## TEXTE FOURNI
Nous avons désormais tous vu la vidéo du meurtre d’Eric Garner par la NYPD [police de New York]. Alors que nous tentons toujours de comprendre ce meurtre, voilà que nous recevons la nouvelle de deux nouveaux meurtres d’hommes Noirs non armés par les forces de l’ordre. John Crawford, 22 ans, tué par balle dans un magasin Walmart à Beavercreek, Ohio, alors qu’il tenait un pistolet à air comprimé BB en vente dans le magasin et Michael Brown, 18 ans et non armé, descendu par un policier de Ferguson, dans le Missouri.
J’ai essayé d’éviter de regarder la vidéo de la mort de Garner, jusqu’à ce que cela me soit impossible. J’évitais, car chaque interaction que j’ai eu avec la NYPD en est venue aux mains. Pour beaucoup de personnes de couleur, ceci n’est pas une surprise. La culture de la NYPD autorise la police à faire escalader toute interaction afin d’assurer son contrôle et sa domination physiques.
Cette domination peut prendre différentes formes mais se traduit souvent par le fait d’être « bousculé » par la police. Il n’est pas rare que cette « bousculade » implique la tristement connue clé d’étranglement. Ce geste potentiellement mortel n’est pas nouveau, et fut sous le feu des projecteurs lors du meurtre d’Anthony Baez, et avant cela, celui d’Arthur Miller.
Miller, une figure du quartier populaire de Crown Heights à Brooklyn, fut étranglé à mort par des membres de la NYPD en 1978. Son meurtre initia deux mouvements de terrain, le Black United Front [Front Noir Uni] et le East [Est], qui organisèrent une patrouille civile contre la police locale. Comme forme de résistance, une douzaine de membres de ces organisations se tinrent devant le commissariat du 77ème secteur pendant des semaines, simplement pour dire « Assez! ». L’une des exigences des organisateurs était l’élimination de la pratique de la clé d’étranglement responsable de la mort d’Arthur Miller.
Plus de 40 ans plus tard, la lutte contre les violences policières continue à New York, dans le Missouri, dans l’Ohio, et à travers les États Unis.

## DONNÉES EXTRAITES
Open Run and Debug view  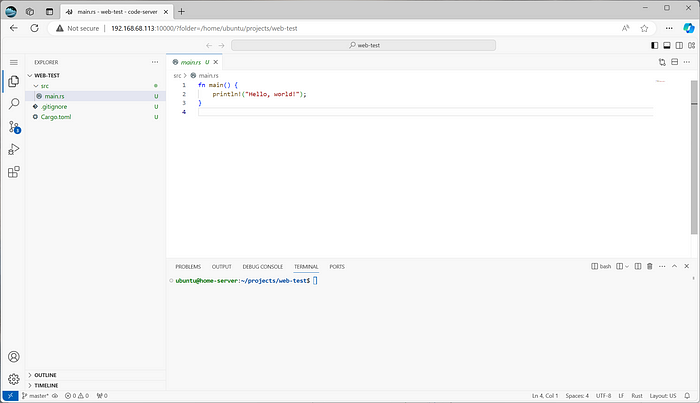[x=14, y=149]
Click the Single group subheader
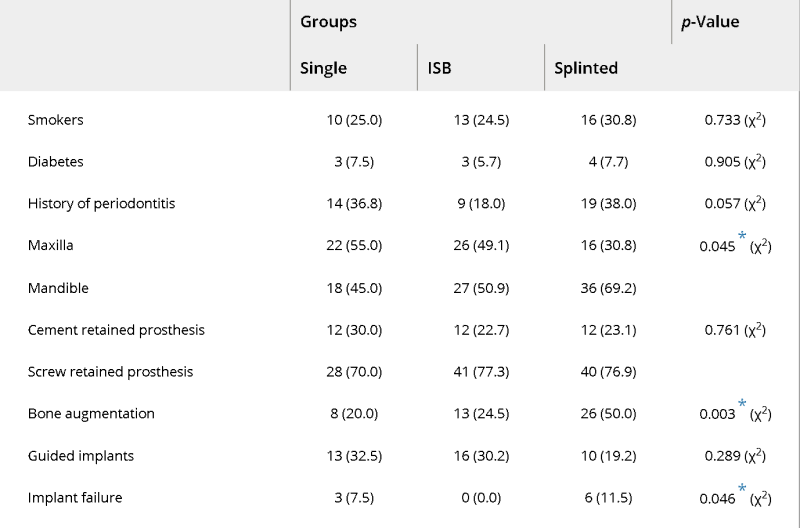This screenshot has height=528, width=800. coord(323,68)
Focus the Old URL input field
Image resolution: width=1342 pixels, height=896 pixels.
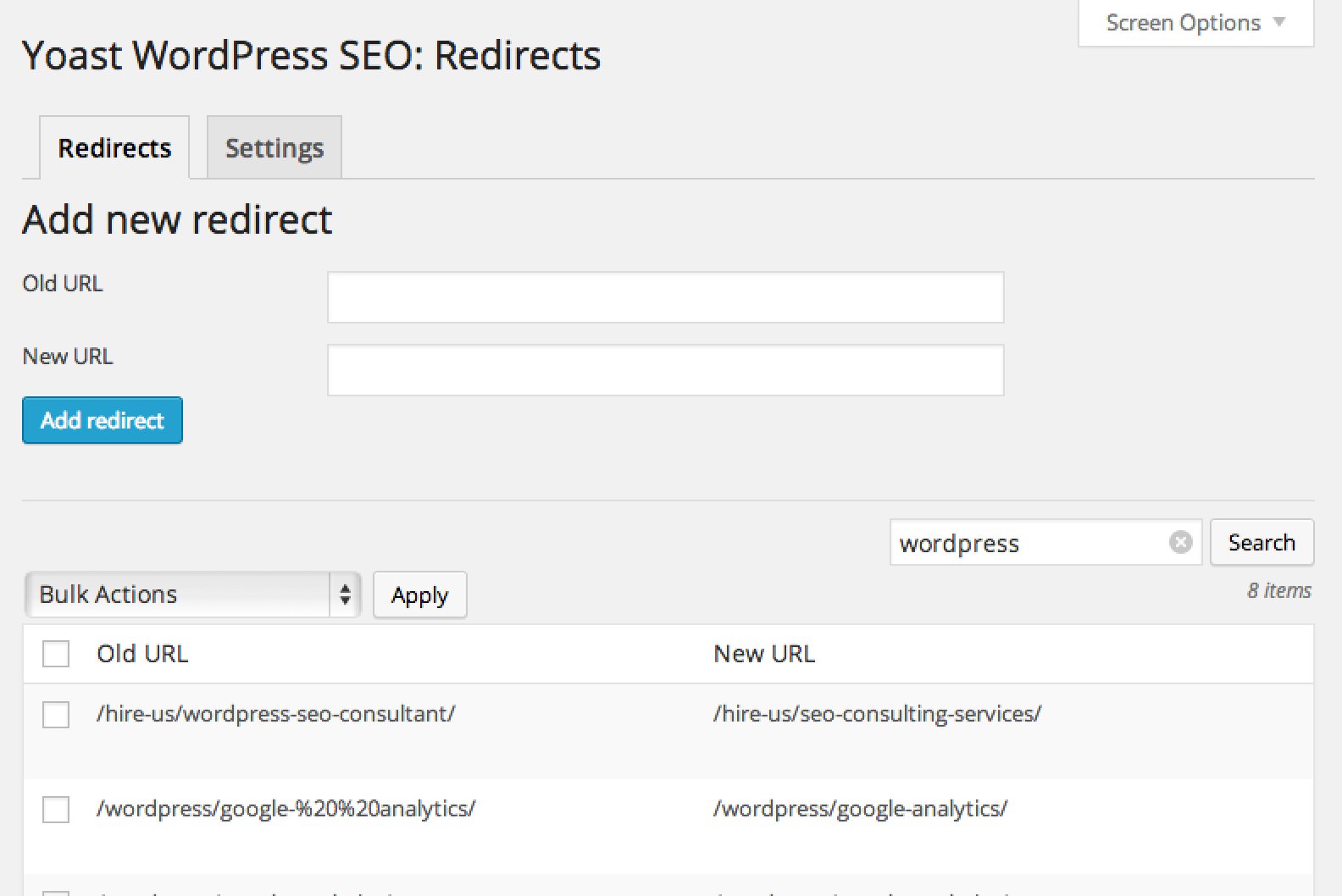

## CONSIGNE
Rédigez la suite du texte fourni sur les violences policières, en partant de sa dernière phrase. La liste ne joue aucun rôle ici.

## RÉPONSE
Ceux qui n’ont jamais été directement confrontés aux violences policières demandent souvent : mais pourquoi ne pas simplement coopérer? Pourquoi résister? Pourquoi a-t-il couru? Une longue et récente histoire nous dit qu’une interaction avec la police est bien souvent le début d’une série d’expériences déshumanisantes et probablement violentes. Nous ne devrions pas être surpris lorsque des victimes « résistent » non pas à une arrestation, mais à des pratiques policières abusives. Cette résistance peut prendre plusieurs formes. Pour Eric Garner, elle se traduit par une simple affirmation « This stops today » [cela s’arrête aujourd’hui].
Alors même que le meurtre a été filmé, aucune mise en examen de policier n’a eu lieu à ce jour, et nous avons entendu des analyses tirées par les cheveux par l’association des patrouilleurs bénévoles disant qu’il n’est pas mort d’une clé d’étranglement, pour nous faire croire que nous n’avons pas vu ce que nous avons vu.
L’idée que mieux former la NYPD est un remède efficace pour réduire la violence gratuite en général et l’utilisation de la clé d’étranglement en particulier ne fait qu’ajouter l’insulte à l’injure. La formation ne suffit pas, et ne peut être prise au sérieux quand on se souvient qu’il y a à peine 3 ans, tout agent du département d’antiterrorisme de la NYPD devait visionner « Le 3ème Jihad », un film antimusulman assimilant les fidèles musulmans à des extrémistes et terroristes. Telle était leur « formation », semblable à tous les vains efforts pour former et re-former les policiers à travers le pays.
Au lieu de prendre ce sujet à bras le corps comme il le faudrait, des villes comme New York préfèrent obtenir des arrangements financiers plutôt que faire les réformes nécessaires pour éviter les morts et les procès en amont. Le plus grand service de police du pays a en effet déboursé plus d’un milliard de dollars pour les familles de victimes de mort injustifiées, de violences et de fausses accusations.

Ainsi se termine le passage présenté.